> [Exercise prompt] Copy every one of the records below exactly, line by line, with no changes.

[Collected data]
--------------------------------------------------

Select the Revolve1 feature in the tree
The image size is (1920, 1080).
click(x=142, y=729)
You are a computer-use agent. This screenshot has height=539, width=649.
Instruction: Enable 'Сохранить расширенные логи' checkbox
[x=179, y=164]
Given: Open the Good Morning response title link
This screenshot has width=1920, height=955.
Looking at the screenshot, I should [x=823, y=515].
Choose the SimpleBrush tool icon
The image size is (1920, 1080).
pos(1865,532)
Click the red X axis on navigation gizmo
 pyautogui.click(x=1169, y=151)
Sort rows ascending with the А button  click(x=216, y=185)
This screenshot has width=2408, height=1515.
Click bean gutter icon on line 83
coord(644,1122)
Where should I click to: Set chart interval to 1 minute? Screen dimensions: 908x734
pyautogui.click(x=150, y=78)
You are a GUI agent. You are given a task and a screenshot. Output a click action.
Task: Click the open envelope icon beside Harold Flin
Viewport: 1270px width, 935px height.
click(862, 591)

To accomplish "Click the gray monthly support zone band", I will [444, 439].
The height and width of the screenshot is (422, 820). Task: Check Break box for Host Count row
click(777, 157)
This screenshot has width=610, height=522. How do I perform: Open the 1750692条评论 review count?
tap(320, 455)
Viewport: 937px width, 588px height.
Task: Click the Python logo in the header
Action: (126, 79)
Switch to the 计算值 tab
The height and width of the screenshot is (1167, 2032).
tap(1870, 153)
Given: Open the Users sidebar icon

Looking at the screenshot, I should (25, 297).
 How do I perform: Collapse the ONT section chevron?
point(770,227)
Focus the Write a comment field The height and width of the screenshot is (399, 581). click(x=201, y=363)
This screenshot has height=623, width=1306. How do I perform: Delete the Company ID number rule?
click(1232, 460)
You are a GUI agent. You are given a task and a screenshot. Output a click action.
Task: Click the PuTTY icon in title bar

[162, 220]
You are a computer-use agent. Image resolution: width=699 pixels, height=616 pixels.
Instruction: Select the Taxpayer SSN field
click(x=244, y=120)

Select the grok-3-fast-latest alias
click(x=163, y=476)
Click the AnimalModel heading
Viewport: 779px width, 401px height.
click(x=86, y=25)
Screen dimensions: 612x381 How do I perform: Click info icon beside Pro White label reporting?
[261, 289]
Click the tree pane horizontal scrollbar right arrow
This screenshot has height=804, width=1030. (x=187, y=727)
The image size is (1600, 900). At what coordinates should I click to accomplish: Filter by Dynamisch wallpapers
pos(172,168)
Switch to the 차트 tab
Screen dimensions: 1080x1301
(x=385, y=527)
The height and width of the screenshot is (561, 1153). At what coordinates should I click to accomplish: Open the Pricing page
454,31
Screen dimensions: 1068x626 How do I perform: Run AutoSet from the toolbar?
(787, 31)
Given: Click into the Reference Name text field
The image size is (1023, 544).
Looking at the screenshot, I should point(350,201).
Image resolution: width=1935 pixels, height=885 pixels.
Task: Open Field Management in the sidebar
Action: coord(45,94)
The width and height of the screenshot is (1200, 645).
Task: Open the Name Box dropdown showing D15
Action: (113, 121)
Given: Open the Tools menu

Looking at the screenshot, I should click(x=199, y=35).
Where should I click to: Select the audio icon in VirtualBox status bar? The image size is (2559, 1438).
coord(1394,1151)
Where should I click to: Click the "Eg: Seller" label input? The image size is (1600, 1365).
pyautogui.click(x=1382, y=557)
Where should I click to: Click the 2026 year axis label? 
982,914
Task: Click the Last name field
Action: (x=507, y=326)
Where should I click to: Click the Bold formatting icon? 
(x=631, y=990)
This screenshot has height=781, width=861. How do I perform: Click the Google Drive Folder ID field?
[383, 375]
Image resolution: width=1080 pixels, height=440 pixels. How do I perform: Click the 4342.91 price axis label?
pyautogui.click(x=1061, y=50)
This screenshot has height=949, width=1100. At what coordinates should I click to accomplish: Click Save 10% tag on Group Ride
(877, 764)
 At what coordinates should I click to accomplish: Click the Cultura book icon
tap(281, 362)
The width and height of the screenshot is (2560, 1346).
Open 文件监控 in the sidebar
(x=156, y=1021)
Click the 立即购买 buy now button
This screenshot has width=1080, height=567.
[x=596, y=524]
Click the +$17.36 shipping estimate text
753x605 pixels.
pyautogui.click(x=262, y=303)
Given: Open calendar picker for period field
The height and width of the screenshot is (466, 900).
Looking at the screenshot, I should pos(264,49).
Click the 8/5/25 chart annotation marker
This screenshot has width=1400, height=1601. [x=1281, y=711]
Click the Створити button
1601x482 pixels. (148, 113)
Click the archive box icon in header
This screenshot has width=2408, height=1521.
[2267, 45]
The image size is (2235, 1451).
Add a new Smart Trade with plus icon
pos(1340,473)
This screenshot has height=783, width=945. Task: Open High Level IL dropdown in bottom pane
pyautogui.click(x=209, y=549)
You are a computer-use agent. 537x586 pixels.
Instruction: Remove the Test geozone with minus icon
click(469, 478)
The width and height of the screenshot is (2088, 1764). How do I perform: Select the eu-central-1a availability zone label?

--------------------------------------------------

> [The answer]
Select the Revolve1 feature in the tree
The image size is (1920, 1080).
click(x=142, y=729)
You are a computer-use agent. This screenshot has height=539, width=649.
Instruction: Enable 'Сохранить расширенные логи' checkbox
[x=179, y=164]
Given: Open the Good Morning response title link
This screenshot has width=1920, height=955.
Looking at the screenshot, I should [x=823, y=515].
Choose the SimpleBrush tool icon
The image size is (1920, 1080).
pos(1865,532)
Click the red X axis on navigation gizmo
 pyautogui.click(x=1169, y=151)
Sort rows ascending with the А button  click(x=216, y=185)
This screenshot has width=2408, height=1515.
Click bean gutter icon on line 83
coord(644,1122)
Where should I click to: Set chart interval to 1 minute? Screen dimensions: 908x734
pyautogui.click(x=150, y=78)
You are a GUI agent. You are given a task and a screenshot. Output a click action.
Task: Click the open envelope icon beside Harold Flin
Viewport: 1270px width, 935px height.
click(862, 591)

To accomplish "Click the gray monthly support zone band", I will [444, 439].
The height and width of the screenshot is (422, 820). Task: Check Break box for Host Count row
click(777, 157)
This screenshot has width=610, height=522. How do I perform: Open the 1750692条评论 review count?
tap(320, 455)
Viewport: 937px width, 588px height.
Task: Click the Python logo in the header
Action: (126, 79)
Switch to the 计算值 tab
The height and width of the screenshot is (1167, 2032).
tap(1870, 153)
Given: Open the Users sidebar icon

Looking at the screenshot, I should (25, 297).
 How do I perform: Collapse the ONT section chevron?
point(770,227)
Focus the Write a comment field The height and width of the screenshot is (399, 581). click(x=201, y=363)
This screenshot has height=623, width=1306. How do I perform: Delete the Company ID number rule?
click(1232, 460)
You are a GUI agent. You are given a task and a screenshot. Output a click action.
Task: Click the PuTTY icon in title bar

[162, 220]
You are a computer-use agent. Image resolution: width=699 pixels, height=616 pixels.
Instruction: Select the Taxpayer SSN field
click(x=244, y=120)

Select the grok-3-fast-latest alias
click(x=163, y=476)
Click the AnimalModel heading
Viewport: 779px width, 401px height.
click(x=86, y=25)
Screen dimensions: 612x381 How do I perform: Click info icon beside Pro White label reporting?
[261, 289]
Click the tree pane horizontal scrollbar right arrow
This screenshot has height=804, width=1030. (x=187, y=727)
The image size is (1600, 900). At what coordinates should I click to accomplish: Filter by Dynamisch wallpapers
pos(172,168)
Switch to the 차트 tab
Screen dimensions: 1080x1301
(x=385, y=527)
The height and width of the screenshot is (561, 1153). At what coordinates should I click to accomplish: Open the Pricing page
454,31
Screen dimensions: 1068x626 How do I perform: Run AutoSet from the toolbar?
(787, 31)
Given: Click into the Reference Name text field
The image size is (1023, 544).
Looking at the screenshot, I should point(350,201).
Image resolution: width=1935 pixels, height=885 pixels.
Task: Open Field Management in the sidebar
Action: coord(45,94)
The width and height of the screenshot is (1200, 645).
Task: Open the Name Box dropdown showing D15
Action: (113, 121)
Given: Open the Tools menu

Looking at the screenshot, I should click(x=199, y=35).
Where should I click to: Select the audio icon in VirtualBox status bar? The image size is (2559, 1438).
coord(1394,1151)
Where should I click to: Click the "Eg: Seller" label input? The image size is (1600, 1365).
pyautogui.click(x=1382, y=557)
Where should I click to: Click the 2026 year axis label? 
982,914
Task: Click the Last name field
Action: (x=507, y=326)
Where should I click to: Click the Bold formatting icon? 
(x=631, y=990)
This screenshot has height=781, width=861. How do I perform: Click the Google Drive Folder ID field?
[383, 375]
Image resolution: width=1080 pixels, height=440 pixels. How do I perform: Click the 4342.91 price axis label?
pyautogui.click(x=1061, y=50)
This screenshot has height=949, width=1100. At what coordinates should I click to accomplish: Click Save 10% tag on Group Ride
(877, 764)
 At what coordinates should I click to accomplish: Click the Cultura book icon
tap(281, 362)
The width and height of the screenshot is (2560, 1346).
Open 文件监控 in the sidebar
(x=156, y=1021)
Click the 立即购买 buy now button
This screenshot has width=1080, height=567.
[x=596, y=524]
Click the +$17.36 shipping estimate text
753x605 pixels.
pyautogui.click(x=262, y=303)
Given: Open calendar picker for period field
The height and width of the screenshot is (466, 900).
Looking at the screenshot, I should pos(264,49).
Click the 8/5/25 chart annotation marker
This screenshot has width=1400, height=1601. [x=1281, y=711]
Click the Створити button
1601x482 pixels. (148, 113)
Click the archive box icon in header
This screenshot has width=2408, height=1521.
[2267, 45]
The image size is (2235, 1451).
Add a new Smart Trade with plus icon
pos(1340,473)
This screenshot has height=783, width=945. Task: Open High Level IL dropdown in bottom pane
pyautogui.click(x=209, y=549)
You are a computer-use agent. 537x586 pixels.
Instruction: Remove the Test geozone with minus icon
click(469, 478)
The width and height of the screenshot is (2088, 1764). How do I perform: Select the eu-central-1a availability zone label?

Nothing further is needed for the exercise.